Exercise aim ▸
Answer these questions using the passage on the High Holidays below:
1. According to the classical Jewish explanation, on which holiday is the heavenly Court convened?
2. In the image from Matthew 25, on which side does the shepherd place the sheep?
3. Who composed the prayer based on the mishnaic image of God judging mankind like a shepherd?

A blast will be sounded...and all the dwellers of the earth will cross before You like the members of a flock. Like a shepherd shepherding his flock...thus You will pass and count and number and visit the souls of all flesh..."
There are several apocryphal and bogus gospels which purport to contain 'the lost teachings of Jesus.' The majority of those sources are hardly worthy of mention. But we may be in possession of two 'lost parables' of Yeshua right in the Gospel of Matthew. What’s more, they are parables thematically linked to the High Holidays.
In Jewish tradition, the High Holidays of the Feast of Trumpets (Rosh Hashanah)1 and the Day of Atonement (Yom Kippur) are regarded as days of judgment. Rosh Hashanah, the civil New Year, is comparable to the end of the heavenly fiscal year, so the tradition arose that God reviews the books at the end of each year. According to the classical Jewish explanation, the heavenly Court is convened on Rosh Hashanah, and books of judgment are opened before the court. Everyone’s deeds are recorded therein to be scrutinized by the Judge. The names of the righteous are written in the Book of Life; the names of the wicked are written in the Book of Death. Ten days later, on Yom Kippur, God seals the verdict, and the books are closed. The decision is based largely upon the accumulation of one’s merits or sins over the previous year. A preponderance of merit results in one’s name being written in the Book of Life. Hence the traditional greeting in Jewish congregations on Rosh Hashanah is "May you be inscribed in the Book of Life for a sweet year."
Shepherd and Judge
This image of judgment is akin to the image of Matthew 25 wherein a shepherd is recorded as separating sheep and goats (sheep on the right, goats on the left) and a king is found separating righteous and wicked subjects (righteous on the right, wicked on the left).2 Similar to Matthew 25, the Mishnah expresses the same High Holiday judgment concept in terms of a flock passing before their shepherd. God is presented as a shepherd causing sheep to pass under his staff—counting, calculating, reckoning and separating them:
At Rosh Hashanah all flesh passes before Him like the members of a flock. (m.Rosh Hashanah 1:2, cf b.Rosh Hashanah 16a).
The Mishnah was recorded less than a century after the days of the Master. It is the written version of much older orally transmitted material. Based simply on this mishnaic image of God judging all mankind like a shepherd causing sheep to pass before him, the Medieval Rabbi Amnon of Mainz composed a prayer, which has become one of the central liturgies of the High Holiday synagogue service:
And with a great shofar, a blast will be sounded...and angels will hasten...and all the dwellers of the earth will cross before You like the members of a flock. Like a shepherd shepherding his flock, passing his sheep beneath his staff, thus You will pass and count and number and visit the souls of all flesh..." (Unesanaeh Tokef from the Rosh Hashanah liturgies)

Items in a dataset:

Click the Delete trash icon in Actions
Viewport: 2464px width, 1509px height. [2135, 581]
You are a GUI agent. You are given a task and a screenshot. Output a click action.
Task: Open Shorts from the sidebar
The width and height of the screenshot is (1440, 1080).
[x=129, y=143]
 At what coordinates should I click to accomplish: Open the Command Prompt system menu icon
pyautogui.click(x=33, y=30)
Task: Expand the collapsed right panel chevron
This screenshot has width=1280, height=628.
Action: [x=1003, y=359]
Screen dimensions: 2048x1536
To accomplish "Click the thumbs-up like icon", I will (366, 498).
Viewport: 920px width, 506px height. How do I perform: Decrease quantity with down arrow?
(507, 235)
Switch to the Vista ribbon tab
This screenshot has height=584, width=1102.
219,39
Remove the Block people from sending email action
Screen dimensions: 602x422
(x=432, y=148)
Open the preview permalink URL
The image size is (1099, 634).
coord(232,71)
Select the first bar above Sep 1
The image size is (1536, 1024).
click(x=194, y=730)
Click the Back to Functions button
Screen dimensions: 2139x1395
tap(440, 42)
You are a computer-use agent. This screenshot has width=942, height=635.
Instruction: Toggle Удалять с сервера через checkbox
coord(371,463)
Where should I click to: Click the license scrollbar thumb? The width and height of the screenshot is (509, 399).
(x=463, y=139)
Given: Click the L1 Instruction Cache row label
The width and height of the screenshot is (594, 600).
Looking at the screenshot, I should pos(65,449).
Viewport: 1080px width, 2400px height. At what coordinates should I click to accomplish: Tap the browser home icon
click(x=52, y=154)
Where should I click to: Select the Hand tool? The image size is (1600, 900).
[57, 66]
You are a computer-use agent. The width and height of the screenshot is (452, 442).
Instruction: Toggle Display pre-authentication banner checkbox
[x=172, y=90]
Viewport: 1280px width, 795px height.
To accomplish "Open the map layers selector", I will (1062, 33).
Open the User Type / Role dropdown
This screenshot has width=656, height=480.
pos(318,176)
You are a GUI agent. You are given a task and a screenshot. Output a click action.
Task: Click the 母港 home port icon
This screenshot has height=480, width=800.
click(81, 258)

Answer ▸
1. Rosh Hashanah
2. The right
3. The Medieval Rabbi Amnon of Mainz